System of equations $F(\mathbf x)=\mathbf c$ has unique solution for any $\mathbf c$, then $F$ is strictly monotonic

calculuslinear algebramonotone-functionsreal-analysis

Function $F=(f_1,f_2)$. $f_1$ and $f_2$ are differentiable real functions $\mathbb R^2\to\mathbb R$. Consider a system of equations:

$$f_1(x_1,x_2)=c_1$$
$$f_2(x_1,x_2)=c_2$$

What is the sufficient and necessary condition of that $x$ has unique solution for any $c$?

One may conjecture that $(x'-x)(F(x')-F(x))>0$ or $<0$ for any $x\neq x'$.


We know that in one dimension, To ensure that $g(x)=c$ have a unique solution for any constant $c$, $g$ must be either strictly increasing or decreasing.

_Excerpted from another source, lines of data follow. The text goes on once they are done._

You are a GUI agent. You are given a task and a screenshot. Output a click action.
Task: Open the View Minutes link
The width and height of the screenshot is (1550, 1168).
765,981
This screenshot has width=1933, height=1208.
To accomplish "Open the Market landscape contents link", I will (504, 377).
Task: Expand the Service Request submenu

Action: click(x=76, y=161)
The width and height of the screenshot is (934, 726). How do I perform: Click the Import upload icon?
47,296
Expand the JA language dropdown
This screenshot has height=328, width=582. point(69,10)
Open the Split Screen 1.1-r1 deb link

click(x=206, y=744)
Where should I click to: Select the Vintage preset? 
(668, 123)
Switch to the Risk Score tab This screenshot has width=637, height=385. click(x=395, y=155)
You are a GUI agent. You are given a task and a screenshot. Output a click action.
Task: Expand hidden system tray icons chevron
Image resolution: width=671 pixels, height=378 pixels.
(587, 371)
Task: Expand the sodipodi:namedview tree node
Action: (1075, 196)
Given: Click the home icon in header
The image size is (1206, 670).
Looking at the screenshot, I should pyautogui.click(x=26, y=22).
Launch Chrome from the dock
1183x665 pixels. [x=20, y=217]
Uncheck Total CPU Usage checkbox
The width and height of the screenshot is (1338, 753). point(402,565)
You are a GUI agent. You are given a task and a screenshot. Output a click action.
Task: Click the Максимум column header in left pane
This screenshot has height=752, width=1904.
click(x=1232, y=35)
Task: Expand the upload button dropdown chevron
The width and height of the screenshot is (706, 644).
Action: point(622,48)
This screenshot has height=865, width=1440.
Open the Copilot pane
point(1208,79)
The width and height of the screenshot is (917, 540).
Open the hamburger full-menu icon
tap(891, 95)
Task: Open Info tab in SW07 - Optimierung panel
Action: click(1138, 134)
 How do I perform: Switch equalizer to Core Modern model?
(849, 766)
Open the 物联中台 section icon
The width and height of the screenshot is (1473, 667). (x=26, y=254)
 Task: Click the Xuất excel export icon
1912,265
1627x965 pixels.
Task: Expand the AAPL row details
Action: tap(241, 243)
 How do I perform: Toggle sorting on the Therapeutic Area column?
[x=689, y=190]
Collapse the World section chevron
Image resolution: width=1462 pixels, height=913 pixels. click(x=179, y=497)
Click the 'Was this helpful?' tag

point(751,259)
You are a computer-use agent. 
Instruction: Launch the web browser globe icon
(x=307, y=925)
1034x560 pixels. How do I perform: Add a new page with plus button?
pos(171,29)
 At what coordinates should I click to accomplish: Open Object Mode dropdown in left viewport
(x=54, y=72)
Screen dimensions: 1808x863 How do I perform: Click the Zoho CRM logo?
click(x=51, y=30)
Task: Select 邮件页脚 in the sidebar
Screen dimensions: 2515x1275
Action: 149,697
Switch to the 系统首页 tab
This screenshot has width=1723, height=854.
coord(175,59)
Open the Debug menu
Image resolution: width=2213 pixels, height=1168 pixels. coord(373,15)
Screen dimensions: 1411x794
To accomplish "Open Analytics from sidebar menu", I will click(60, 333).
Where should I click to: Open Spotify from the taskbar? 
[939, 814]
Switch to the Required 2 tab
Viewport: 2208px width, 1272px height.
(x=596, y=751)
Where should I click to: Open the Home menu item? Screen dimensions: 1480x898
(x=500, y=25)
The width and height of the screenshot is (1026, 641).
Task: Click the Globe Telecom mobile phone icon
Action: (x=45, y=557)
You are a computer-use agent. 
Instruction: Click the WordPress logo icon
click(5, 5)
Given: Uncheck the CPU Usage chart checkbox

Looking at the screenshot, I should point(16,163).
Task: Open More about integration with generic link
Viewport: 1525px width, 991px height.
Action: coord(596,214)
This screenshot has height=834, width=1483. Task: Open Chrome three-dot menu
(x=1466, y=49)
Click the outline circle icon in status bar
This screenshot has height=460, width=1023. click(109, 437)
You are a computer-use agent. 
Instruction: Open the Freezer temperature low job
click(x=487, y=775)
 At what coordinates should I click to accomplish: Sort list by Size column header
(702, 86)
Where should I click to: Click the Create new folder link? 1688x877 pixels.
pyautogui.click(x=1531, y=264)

Does this idea extend to multi-variate functions?

Best Answer

You are considering a differentiable function $F: \mathbb R^2 \rightarrow \mathbb R^2$.

You are asking if there is a unique solution of $F$ for any element in the target set $\mathbb R^2$.

Hence $F$ must be both injective and surjective.

So $F$ must be a differentiable bijective map from $\mathbb R^2 \rightarrow \mathbb R^2$. Don't complicate yourself with $f_1$ and $f_2$s.

If you think about it, isn't that exactly what monotonicity says in 1D functions?